Formation and characterization of protein monolayers on oxygen-exposing surfaces by multiple-step self-chemisorption

Abstract

Extended protein monolayers were formed by multiple-step self-chemisorption and characterized by scanning force microscopy (SFM), X-ray photoelectron spectroscopy (XPS), spectroscopic ellipsometry, and cyclic voltammetry. These uniform protein monolayers were deposited on oxygen-exposing surfaces (SiO 2, mica, glass, etc.) after preexposing these surfaces to 3-aminopropyltriethoxysilane (3-APTS) and reacting the silylated surfaces with glutaric dialdehyde (GD).

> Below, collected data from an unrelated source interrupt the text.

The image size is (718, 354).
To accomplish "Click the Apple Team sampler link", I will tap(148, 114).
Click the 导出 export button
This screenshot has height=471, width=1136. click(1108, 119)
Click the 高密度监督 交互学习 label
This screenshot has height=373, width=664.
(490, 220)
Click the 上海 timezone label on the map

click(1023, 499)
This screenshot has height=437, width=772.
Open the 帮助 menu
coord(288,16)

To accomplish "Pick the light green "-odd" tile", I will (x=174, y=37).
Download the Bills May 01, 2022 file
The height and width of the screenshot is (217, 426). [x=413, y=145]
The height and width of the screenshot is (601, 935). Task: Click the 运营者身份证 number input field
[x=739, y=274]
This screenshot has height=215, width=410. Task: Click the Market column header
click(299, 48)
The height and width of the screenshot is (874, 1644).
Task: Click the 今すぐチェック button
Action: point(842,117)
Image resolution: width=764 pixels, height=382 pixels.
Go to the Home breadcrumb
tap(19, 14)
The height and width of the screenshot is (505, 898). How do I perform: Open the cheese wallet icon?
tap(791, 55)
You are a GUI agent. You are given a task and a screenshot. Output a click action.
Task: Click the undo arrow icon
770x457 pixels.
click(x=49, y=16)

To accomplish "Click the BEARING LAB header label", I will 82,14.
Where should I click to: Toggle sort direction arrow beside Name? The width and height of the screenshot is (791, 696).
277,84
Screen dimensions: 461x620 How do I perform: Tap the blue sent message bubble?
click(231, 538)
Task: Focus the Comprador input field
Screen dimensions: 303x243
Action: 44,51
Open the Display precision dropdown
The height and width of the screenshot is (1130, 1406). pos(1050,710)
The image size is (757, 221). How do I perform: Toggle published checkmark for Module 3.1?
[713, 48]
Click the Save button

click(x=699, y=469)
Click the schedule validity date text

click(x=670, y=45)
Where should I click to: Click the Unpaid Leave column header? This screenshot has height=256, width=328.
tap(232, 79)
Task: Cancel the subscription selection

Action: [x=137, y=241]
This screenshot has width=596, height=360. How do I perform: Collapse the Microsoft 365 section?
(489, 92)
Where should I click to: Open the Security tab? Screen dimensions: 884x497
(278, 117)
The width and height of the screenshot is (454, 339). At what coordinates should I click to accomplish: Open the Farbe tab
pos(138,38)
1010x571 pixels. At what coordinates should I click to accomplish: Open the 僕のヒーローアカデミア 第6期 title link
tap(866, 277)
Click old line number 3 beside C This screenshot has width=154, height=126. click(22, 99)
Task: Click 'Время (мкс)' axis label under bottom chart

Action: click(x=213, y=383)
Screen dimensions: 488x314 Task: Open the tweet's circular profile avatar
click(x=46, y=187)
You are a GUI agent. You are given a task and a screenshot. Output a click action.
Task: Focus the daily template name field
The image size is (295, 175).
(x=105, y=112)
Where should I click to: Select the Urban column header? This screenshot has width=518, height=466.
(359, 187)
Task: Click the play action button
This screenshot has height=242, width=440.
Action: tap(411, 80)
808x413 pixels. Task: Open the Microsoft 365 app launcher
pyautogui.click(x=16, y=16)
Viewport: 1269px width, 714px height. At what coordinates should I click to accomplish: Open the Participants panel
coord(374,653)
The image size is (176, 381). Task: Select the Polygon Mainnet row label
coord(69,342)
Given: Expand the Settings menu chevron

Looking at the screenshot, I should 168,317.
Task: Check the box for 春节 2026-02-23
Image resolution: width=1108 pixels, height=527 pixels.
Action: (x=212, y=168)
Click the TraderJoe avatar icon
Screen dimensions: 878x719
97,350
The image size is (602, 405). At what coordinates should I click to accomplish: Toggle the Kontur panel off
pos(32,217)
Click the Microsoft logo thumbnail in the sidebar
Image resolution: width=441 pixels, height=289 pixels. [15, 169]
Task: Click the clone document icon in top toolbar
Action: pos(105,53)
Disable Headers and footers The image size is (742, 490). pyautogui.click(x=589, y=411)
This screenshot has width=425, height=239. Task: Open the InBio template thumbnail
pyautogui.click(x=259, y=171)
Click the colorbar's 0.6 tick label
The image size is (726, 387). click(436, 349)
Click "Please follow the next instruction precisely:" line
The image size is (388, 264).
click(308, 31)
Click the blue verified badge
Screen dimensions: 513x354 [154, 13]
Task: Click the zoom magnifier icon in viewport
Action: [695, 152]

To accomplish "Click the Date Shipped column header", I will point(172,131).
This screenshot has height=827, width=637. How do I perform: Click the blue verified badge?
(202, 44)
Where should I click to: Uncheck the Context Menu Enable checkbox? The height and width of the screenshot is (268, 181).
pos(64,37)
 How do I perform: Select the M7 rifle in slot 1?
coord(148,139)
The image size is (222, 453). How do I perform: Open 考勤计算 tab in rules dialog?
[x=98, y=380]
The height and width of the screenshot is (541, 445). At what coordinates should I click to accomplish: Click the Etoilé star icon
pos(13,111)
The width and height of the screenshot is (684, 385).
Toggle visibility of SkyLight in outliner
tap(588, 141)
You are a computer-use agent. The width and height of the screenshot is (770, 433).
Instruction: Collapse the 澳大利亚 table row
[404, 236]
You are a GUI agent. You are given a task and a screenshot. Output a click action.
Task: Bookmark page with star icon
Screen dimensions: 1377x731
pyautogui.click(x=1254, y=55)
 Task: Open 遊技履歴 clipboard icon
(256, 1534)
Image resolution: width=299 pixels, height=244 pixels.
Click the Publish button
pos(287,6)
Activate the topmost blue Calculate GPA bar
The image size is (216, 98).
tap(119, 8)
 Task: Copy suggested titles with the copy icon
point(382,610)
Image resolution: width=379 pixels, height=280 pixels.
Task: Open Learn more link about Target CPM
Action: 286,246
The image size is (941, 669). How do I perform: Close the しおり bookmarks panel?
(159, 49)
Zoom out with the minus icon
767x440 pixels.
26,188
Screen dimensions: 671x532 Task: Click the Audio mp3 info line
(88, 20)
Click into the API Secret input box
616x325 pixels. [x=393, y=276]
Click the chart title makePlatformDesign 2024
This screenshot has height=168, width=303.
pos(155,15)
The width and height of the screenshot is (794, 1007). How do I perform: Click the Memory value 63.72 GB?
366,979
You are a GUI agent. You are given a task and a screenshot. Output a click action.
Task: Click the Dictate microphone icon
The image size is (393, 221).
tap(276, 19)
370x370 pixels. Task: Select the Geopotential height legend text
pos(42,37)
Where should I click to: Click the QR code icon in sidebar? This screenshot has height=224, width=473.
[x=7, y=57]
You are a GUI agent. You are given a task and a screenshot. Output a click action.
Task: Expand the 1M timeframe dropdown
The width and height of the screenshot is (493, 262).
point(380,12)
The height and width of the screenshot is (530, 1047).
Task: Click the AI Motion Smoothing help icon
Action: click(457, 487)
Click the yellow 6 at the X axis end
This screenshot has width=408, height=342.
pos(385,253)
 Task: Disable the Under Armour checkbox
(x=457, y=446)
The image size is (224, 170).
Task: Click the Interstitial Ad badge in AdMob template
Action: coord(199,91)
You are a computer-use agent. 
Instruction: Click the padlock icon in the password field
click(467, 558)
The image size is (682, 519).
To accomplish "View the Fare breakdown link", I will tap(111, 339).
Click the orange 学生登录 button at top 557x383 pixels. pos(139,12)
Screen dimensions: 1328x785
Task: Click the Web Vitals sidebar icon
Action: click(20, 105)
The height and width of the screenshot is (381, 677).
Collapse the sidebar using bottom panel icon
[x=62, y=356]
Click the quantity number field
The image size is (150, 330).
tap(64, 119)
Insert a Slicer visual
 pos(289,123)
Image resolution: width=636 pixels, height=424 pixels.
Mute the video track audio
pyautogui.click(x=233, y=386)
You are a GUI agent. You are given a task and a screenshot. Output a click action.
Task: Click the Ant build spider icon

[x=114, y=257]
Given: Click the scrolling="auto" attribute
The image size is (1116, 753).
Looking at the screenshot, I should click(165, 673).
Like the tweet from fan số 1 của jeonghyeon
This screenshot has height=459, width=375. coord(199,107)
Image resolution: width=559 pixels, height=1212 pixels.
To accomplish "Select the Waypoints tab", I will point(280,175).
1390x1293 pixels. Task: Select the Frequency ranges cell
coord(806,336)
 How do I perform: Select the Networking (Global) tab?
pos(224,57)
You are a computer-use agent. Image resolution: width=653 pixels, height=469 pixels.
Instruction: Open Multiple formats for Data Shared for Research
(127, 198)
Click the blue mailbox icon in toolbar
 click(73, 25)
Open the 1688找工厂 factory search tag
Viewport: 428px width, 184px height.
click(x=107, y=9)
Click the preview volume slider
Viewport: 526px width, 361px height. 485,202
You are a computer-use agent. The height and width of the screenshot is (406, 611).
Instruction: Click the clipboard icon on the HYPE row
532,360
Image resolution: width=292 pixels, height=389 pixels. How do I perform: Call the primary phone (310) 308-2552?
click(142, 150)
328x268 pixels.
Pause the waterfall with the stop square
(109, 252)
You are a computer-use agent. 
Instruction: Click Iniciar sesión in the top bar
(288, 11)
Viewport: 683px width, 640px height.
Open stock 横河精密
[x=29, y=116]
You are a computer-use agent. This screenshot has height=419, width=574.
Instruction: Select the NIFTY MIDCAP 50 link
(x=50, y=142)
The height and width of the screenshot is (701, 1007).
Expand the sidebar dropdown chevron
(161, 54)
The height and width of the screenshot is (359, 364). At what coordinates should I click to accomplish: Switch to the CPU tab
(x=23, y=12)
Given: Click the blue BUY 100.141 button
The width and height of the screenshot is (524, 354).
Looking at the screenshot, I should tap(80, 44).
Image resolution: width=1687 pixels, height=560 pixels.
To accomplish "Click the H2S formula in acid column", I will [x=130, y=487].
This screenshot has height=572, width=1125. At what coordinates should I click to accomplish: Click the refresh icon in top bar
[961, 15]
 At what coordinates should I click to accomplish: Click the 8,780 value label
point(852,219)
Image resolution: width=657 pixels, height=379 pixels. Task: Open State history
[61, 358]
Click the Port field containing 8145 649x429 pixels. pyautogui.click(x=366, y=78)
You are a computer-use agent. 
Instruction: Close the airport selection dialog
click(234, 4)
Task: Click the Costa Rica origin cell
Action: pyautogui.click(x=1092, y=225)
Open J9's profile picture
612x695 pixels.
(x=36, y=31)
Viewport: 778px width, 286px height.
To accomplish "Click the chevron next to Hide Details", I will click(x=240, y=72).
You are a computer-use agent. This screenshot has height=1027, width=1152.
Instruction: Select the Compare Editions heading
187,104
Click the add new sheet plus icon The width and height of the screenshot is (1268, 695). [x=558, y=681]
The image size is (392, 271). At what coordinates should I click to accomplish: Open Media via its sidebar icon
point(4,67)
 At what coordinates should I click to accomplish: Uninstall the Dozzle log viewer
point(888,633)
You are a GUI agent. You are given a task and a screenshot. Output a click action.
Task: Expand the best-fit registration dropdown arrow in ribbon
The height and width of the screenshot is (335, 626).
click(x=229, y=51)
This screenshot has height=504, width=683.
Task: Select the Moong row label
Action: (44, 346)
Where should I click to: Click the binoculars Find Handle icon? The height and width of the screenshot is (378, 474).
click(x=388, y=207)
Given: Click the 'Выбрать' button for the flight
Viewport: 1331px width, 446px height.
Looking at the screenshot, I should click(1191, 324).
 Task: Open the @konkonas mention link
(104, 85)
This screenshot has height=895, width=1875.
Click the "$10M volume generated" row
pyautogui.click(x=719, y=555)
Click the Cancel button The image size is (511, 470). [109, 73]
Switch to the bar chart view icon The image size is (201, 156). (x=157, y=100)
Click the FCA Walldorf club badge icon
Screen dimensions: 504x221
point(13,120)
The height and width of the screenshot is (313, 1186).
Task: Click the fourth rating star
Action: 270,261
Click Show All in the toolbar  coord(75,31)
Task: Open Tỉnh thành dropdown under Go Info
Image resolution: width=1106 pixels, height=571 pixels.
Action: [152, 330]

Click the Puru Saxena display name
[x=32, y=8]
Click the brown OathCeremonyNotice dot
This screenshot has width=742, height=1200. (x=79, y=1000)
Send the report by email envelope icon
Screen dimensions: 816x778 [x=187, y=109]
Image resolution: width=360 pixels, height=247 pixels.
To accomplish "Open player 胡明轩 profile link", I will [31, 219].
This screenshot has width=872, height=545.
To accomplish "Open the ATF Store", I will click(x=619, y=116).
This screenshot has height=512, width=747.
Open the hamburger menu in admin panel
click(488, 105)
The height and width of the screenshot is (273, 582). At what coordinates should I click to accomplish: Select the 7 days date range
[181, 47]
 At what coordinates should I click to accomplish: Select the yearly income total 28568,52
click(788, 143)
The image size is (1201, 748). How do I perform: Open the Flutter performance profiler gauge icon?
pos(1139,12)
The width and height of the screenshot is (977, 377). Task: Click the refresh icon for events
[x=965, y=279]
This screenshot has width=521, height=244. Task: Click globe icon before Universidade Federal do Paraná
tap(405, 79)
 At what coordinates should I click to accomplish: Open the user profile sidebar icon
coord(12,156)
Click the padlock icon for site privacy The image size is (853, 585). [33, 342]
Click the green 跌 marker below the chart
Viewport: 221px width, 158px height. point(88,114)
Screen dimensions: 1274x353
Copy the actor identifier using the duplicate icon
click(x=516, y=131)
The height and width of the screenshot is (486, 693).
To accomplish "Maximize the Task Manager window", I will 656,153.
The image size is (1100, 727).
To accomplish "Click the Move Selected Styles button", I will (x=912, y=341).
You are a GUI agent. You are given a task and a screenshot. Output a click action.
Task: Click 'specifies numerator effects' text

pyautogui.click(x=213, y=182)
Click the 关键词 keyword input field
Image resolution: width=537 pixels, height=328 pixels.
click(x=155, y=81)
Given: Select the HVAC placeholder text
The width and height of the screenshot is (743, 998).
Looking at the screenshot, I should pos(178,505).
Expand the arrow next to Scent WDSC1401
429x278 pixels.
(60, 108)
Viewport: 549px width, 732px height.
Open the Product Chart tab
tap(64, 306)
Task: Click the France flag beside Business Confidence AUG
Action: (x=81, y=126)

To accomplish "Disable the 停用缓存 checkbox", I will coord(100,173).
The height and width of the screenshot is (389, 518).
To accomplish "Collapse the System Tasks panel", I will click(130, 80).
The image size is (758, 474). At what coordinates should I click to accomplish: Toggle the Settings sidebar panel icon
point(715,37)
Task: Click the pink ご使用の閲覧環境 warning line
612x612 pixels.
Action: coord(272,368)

The samples appear flat and robust under SFM imaging conditions, both at low and molecular resolution. The thickness of the three-layer structure measured by engraving the layer with the SFM tips (4.5 nm) matches fairly well the value expected for the supramolecular architecture. XPS performed after each of the three different stages of sample preparation confirmed the presence of the elements expected (such as Cu and S for the azurin layer) and allowed film growth to be followed. Similar results have been obtained for the thicknesses of the different layers by spectroscopic ellipsometry. Optical absorption spectroscopy has provided data consistent with a 75% surface coverage by a protein (sub)monolayer. Redox proteins immobilized with linkers involving a similar chemistry but providing groups binding to gold (2-mercaptoethylamine and GD) rather than to oxygen-exposing surfaces made it possible to record cyclic voltammograms of single monolayers. These electrochemical experiments have confirmed retention of the protein's redox activity upon surface immobilization. The chemisorption approach reported in the present paper appears to be applicable to all kinds of proteins.